Freed from Eldridge's malevolent grasp by an international arms dealer, Leary and Woodruff found refuge in Switzerland. From the outset, it seems, Woodruff had been torn between her emotional dependence on Leary and a growing realisation that he was an egomaniacal grifter, concerned only with perpetuating his own myth, and always ready to put his interests before hers. Finally abandoning him in 1973, she fled to Sicily, taking up with a count who, Cahalan writes, 'looked like a Roman emperor crossed with Serge Gainsbourg'. They 'made love in a secret grotto by a waterfall, drank grape brandy and helped raise chickens'. Accusing her of betrayal, and now co-operating with the American authorities to secure his own freedom, Leary turned his attention to the socialite Joanna Harcourt-Smith. 'Perhaps she will not feel, as I do,' Woodruff wrote, 'that she was duped into supporting something that was less than human.'
Woodruff made it back into America, but was forced to live under an assumed name. She was working at a bed and breakfast establishment in San Francisco when, in 1992, out of the blue, she received a letter from Leary. who had been left by his most recent wife, telling her 'you are very dear and radiant in my memory banks.' They reconciled, as Leary put it, as 'best friends, not husband and wife'. He arranged a lawyer who managed to get all the outstanding charges against her dropped. After 24 years on the run, she was free to become Rosemary Woodruff once again. Leary, meanwhile, reinvented himself as a guru for the cyberspace age, lionised by a new generation, appearing in ads for Gap, and talking of having his head cryogenically frozen. He called his announcement in 1995 that he was dying of cancer 'the best publicity move I've ever made'.

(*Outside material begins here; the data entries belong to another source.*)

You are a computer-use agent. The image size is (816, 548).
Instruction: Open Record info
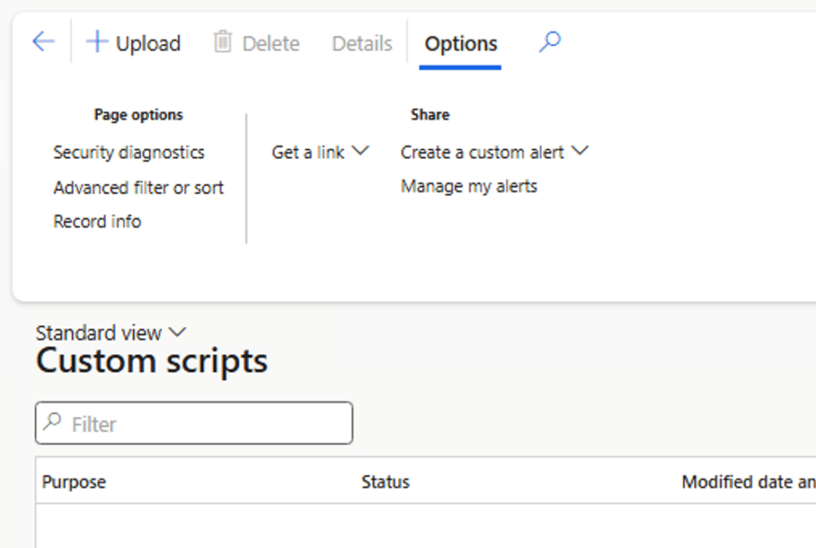[97, 222]
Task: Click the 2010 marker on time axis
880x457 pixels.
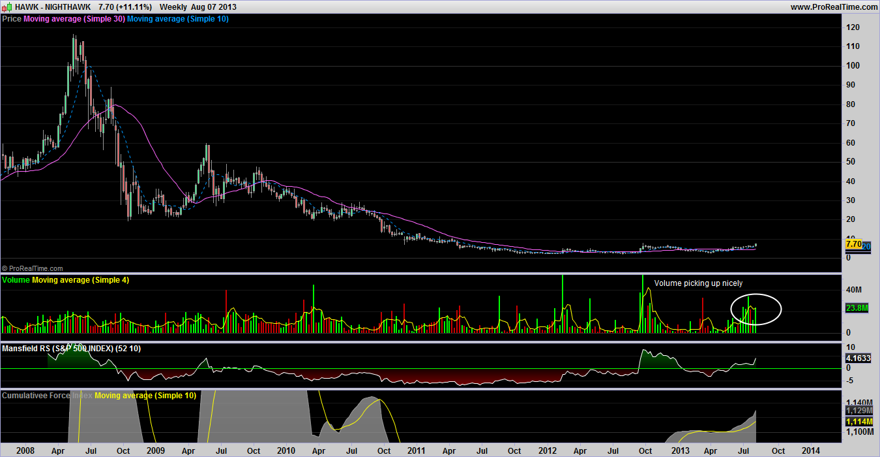Action: pyautogui.click(x=286, y=450)
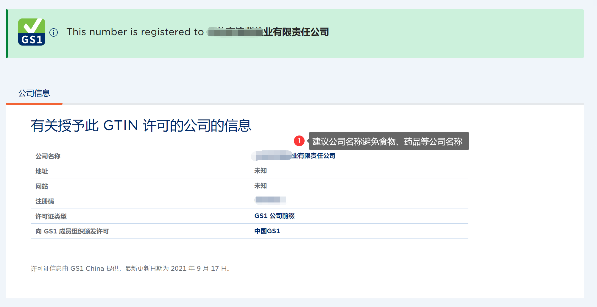Select the 网站 row label
The width and height of the screenshot is (597, 307).
[42, 186]
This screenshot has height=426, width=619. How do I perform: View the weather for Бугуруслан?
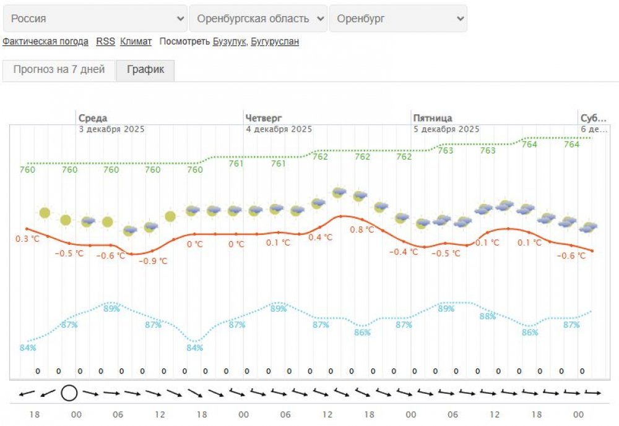pyautogui.click(x=275, y=41)
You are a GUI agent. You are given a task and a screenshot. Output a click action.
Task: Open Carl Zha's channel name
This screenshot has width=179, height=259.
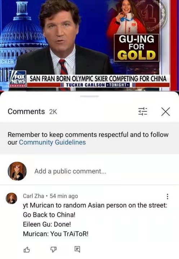point(33,196)
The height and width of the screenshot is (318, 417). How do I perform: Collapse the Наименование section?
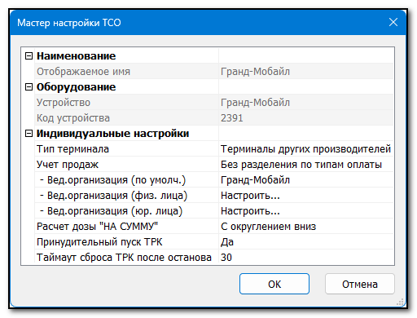click(29, 56)
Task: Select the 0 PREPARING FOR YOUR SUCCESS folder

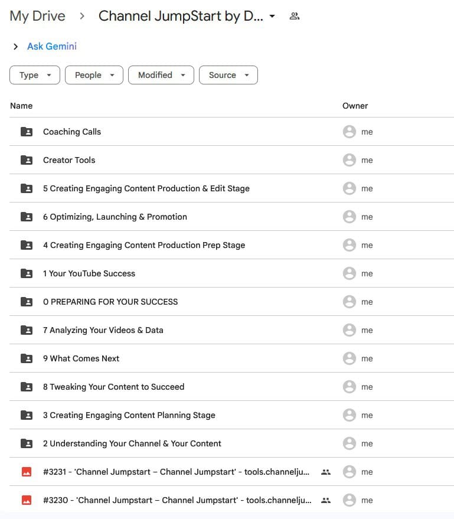Action: tap(110, 302)
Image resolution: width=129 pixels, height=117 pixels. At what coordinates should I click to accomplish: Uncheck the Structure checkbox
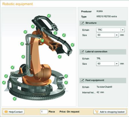click(x=82, y=23)
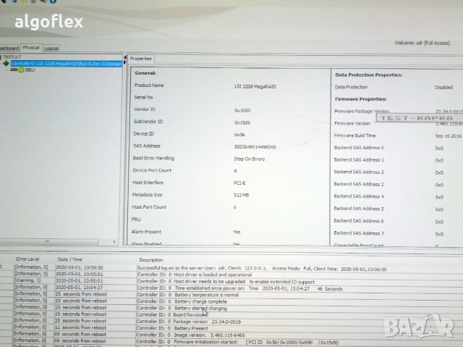Sort log by Error Level column header
Viewport: 463px width, 347px height.
click(28, 259)
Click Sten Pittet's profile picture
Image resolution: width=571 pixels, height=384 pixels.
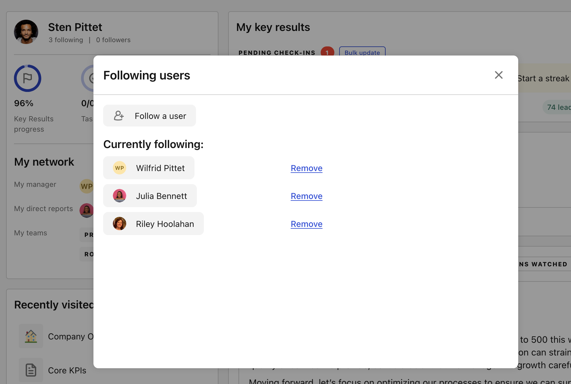tap(26, 32)
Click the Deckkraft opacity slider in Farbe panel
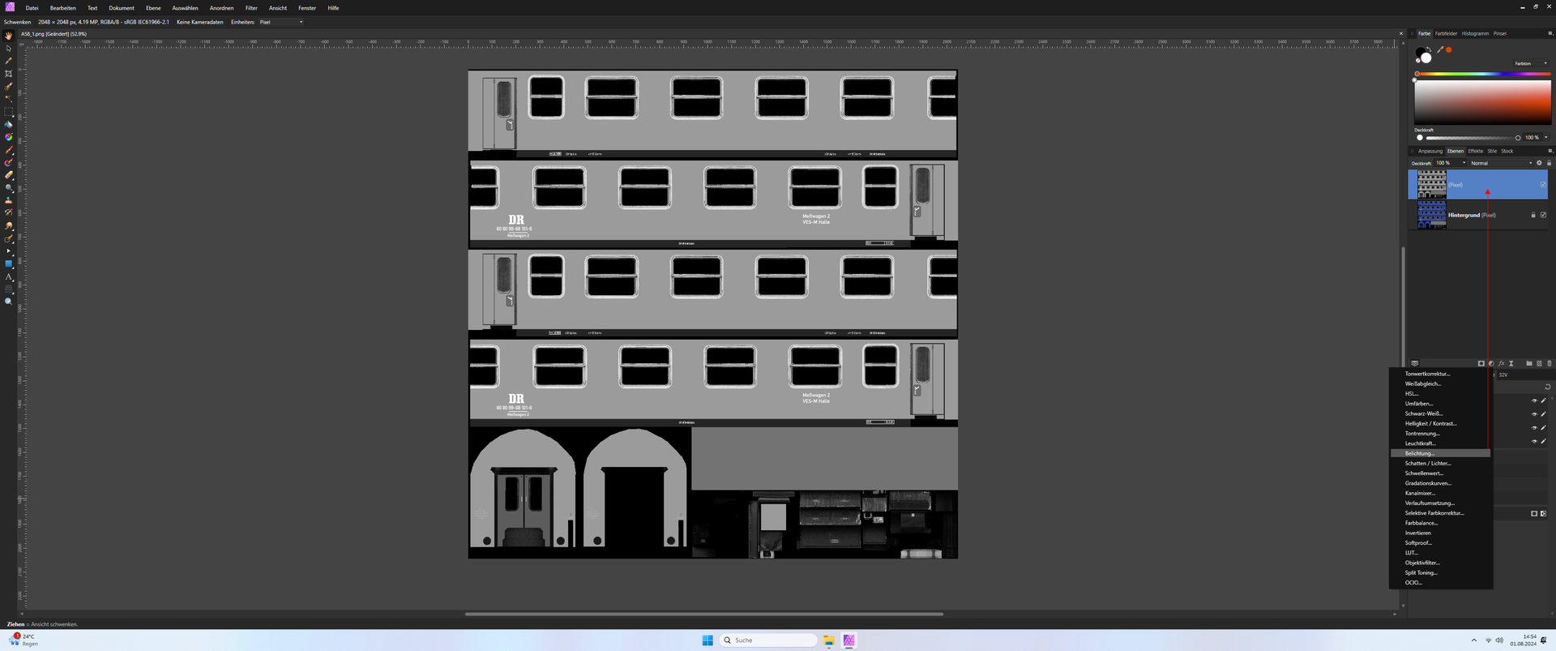 point(1468,138)
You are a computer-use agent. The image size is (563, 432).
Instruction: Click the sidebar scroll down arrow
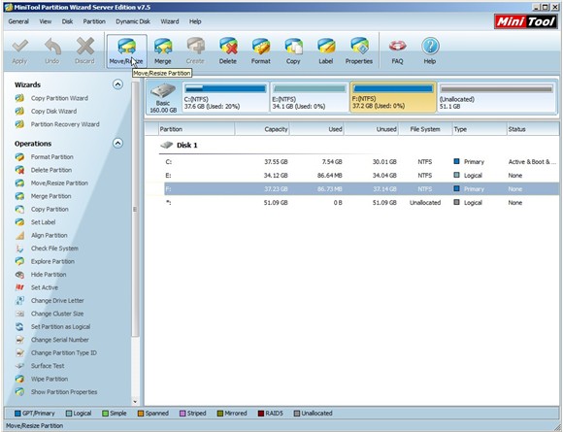point(135,402)
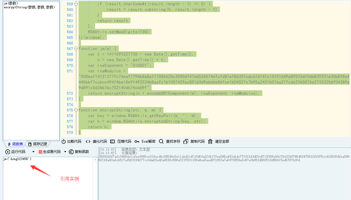Click the jm('dong123456') expression input box
Image resolution: width=351 pixels, height=200 pixels.
[47, 176]
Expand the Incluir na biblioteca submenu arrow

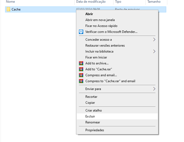(x=154, y=51)

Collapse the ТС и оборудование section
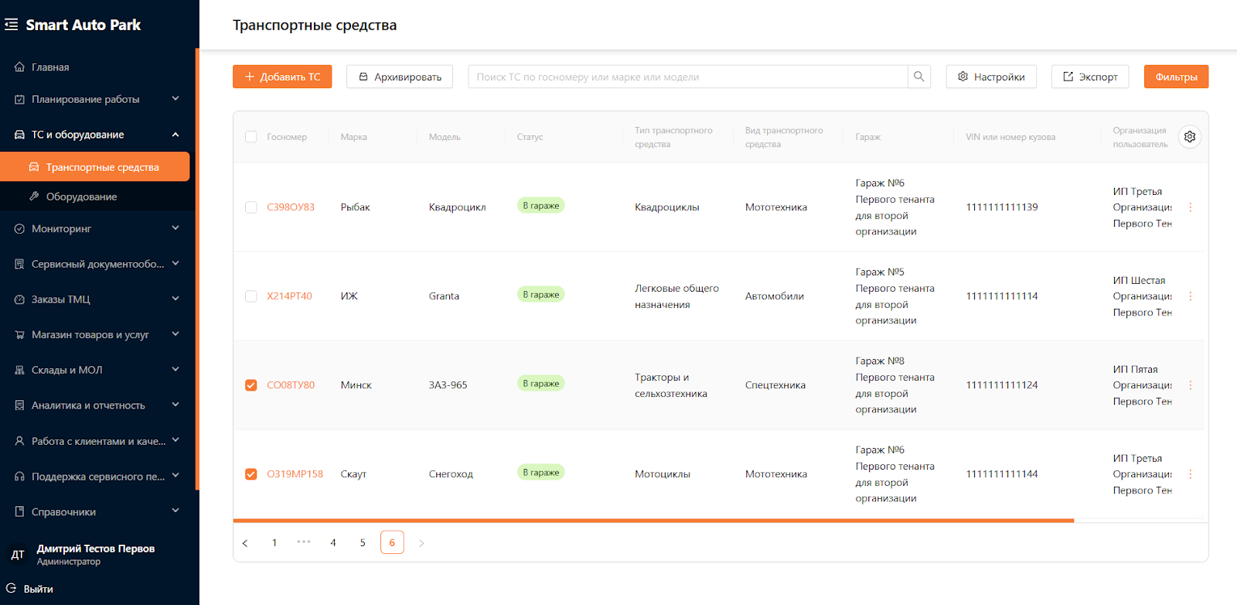tap(175, 135)
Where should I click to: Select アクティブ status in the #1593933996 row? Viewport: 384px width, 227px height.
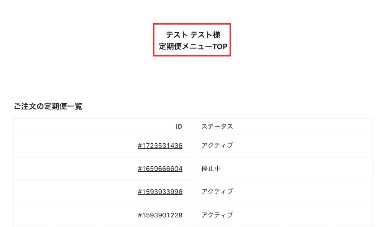(217, 192)
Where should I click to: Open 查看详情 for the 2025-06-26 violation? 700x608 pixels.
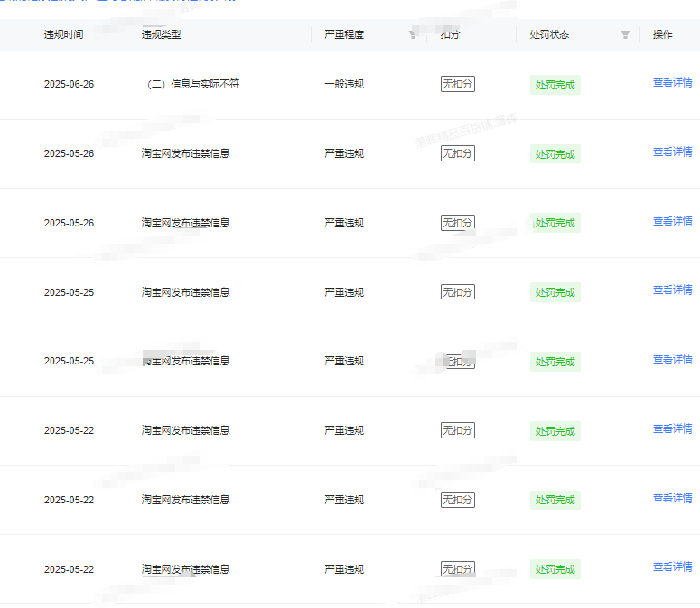coord(672,83)
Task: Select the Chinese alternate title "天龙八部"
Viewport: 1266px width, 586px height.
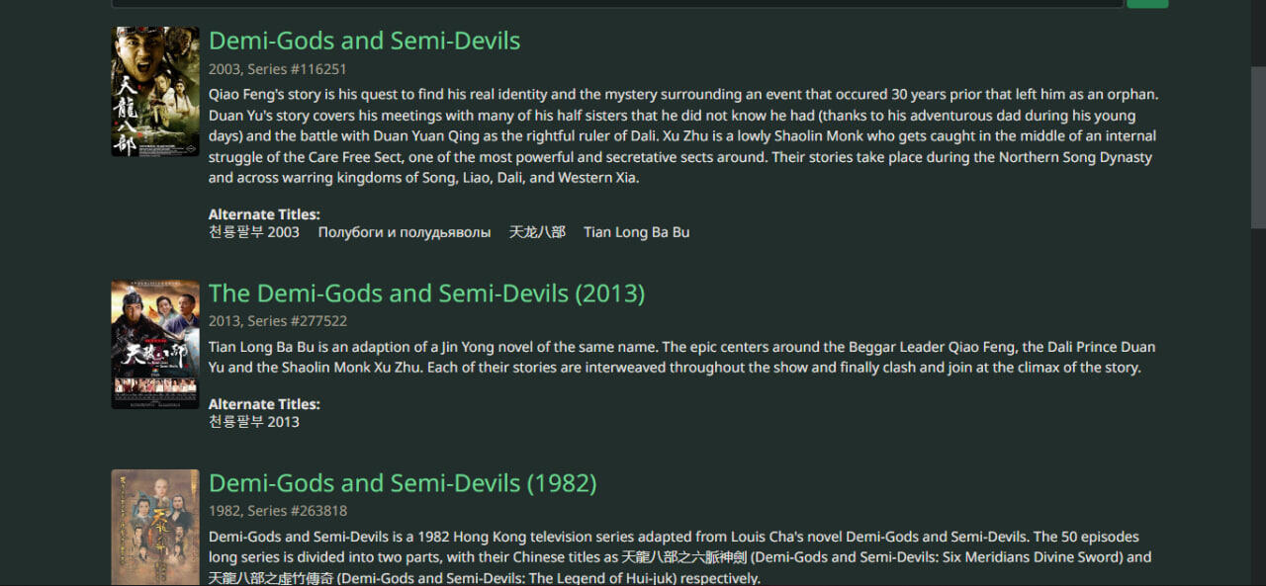Action: (537, 232)
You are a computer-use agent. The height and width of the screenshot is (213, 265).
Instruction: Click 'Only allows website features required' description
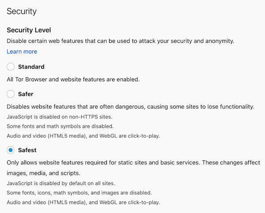pos(133,163)
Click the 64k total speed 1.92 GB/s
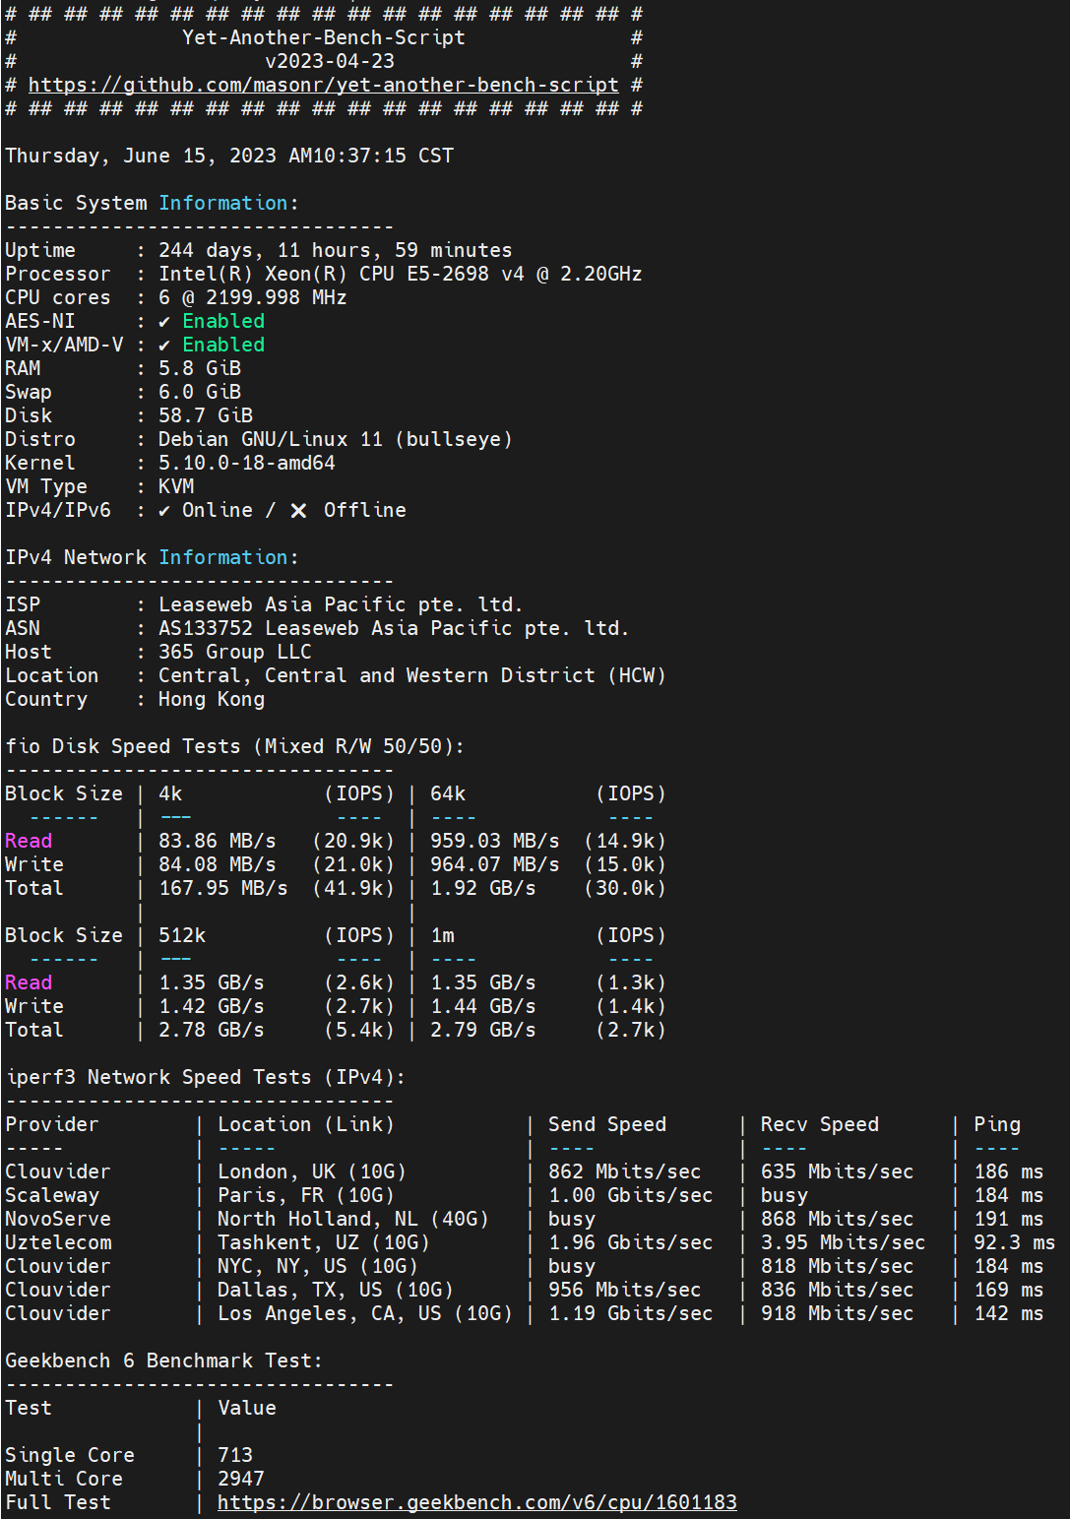The height and width of the screenshot is (1519, 1070). (482, 889)
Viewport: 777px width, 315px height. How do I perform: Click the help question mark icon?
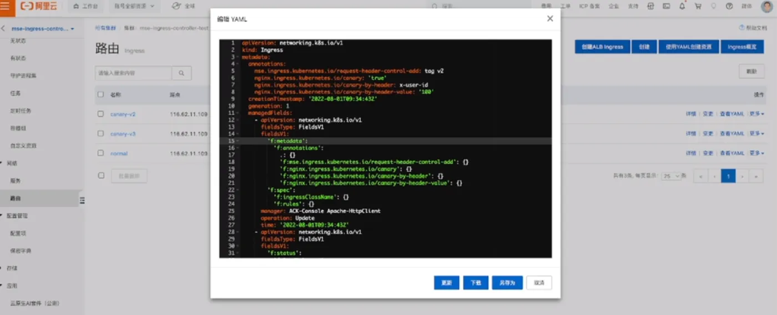(x=729, y=6)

Cahalan tells an incredible story, but The Acid Queen is an odd book. It's part psychedelic Mills and Boon – Leary, we're told, 'had a kind of animal magnetism – a hot heat'; is there any other kind? – part paean to the psychedelic movement, and part morality tale. One finally leaves it with the thought that Woodruff, smart, and in her own way courageous, was less 'a psychedelic pioneer', than a victim of Leary's manipulation. Leary died at the age of 75 in 1996; Woodruff died in 2002 at the age of 66, leaving behind an unpublished memoir from which large parts of Cahalan's book are drawn. Late in life, she confessed to a friend that after hundreds of acid trips, she 'hadn't learned a thing'.